It introduces Care-Conditioned Neuromodulation (CCN), a state-dependent control approach that uses a learned scalar signal from user state and dialogue context to condition response generation and candidate selection.
The authors formalize autonomy-preserving alignment as a multi-objective utility problem that rewards autonomy support and helpfulness while penalizing dependency and coercion.
They create a benchmark covering reassurance dependence, manipulative care, overprotection, and boundary inconsistency, and show that CCN-style candidate generation plus utility-based reranking improves autonomy-preserving utility versus supervised fine-tuning and preference-optimization baselines.

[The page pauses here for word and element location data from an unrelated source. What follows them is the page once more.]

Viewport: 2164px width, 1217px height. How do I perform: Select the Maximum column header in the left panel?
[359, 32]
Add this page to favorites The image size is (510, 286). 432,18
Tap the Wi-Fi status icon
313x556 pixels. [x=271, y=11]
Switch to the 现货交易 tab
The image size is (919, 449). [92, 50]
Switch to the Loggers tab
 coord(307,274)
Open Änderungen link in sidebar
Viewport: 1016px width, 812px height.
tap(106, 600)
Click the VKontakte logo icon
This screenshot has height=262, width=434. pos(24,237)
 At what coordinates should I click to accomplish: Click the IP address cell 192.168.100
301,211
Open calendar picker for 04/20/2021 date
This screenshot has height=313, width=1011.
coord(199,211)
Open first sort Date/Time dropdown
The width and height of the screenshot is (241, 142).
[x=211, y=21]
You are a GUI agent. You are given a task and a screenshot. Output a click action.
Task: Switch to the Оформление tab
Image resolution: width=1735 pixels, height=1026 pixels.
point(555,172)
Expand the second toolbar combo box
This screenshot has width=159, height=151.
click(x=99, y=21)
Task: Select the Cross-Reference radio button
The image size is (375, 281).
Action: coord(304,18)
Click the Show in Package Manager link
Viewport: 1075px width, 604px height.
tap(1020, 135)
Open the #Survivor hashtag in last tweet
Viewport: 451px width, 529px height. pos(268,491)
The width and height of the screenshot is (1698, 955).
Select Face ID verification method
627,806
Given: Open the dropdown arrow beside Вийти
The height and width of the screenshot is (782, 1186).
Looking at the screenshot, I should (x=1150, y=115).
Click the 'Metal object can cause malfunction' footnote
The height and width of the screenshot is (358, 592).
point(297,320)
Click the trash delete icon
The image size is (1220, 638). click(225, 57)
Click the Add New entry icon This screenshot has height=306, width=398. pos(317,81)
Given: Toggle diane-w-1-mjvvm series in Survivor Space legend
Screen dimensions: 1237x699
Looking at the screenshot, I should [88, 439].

Pilot human evaluation and zero-shot transfer to real emotional-support conversations align directionally with automated metrics, suggesting the method is a practical route for autonomy-sensitive dialogue control.

Abstract

Large language models deployed in supportive or advisory roles must balance helpfulness with preservation of user autonomy, yet standard alignment methods primarily optimize for helpfulness and harmlessness without explicitly modeling relational risks such as dependency reinforcement, overprotection, or coercive guidance. We introduce Care-Conditioned Neuromodulation (CCN), a state-dependent control framework in which a learned scalar signal derived from structured user state and dialogue context conditions response generation and candidate selection. We formalize this setting as an autonomy-preserving alignment problem and define a utility function that rewards autonomy support and helpfulness while penalizing dependency and coercion. We also construct a benchmark of relational failure modes in multi-turn dialogue, including reassurance dependence, manipulative care, overprotection, and boundary inconsistency. On this benchmark, care-conditioned candidate generation combined with utility-based reranking improves autonomy-preserving utility by +0.25 over supervised fine-tuning and +0.07 over preference optimization baselines while maintaining comparable supportiveness. Pilot human evaluation and zero-shot transfer to real emotional-support conversations show directional agreement with automated metrics. These results suggest that state-dependent control combined with utility-based selection is a practical approach to multi-objective alignment in autonomy-sensitive dialogue.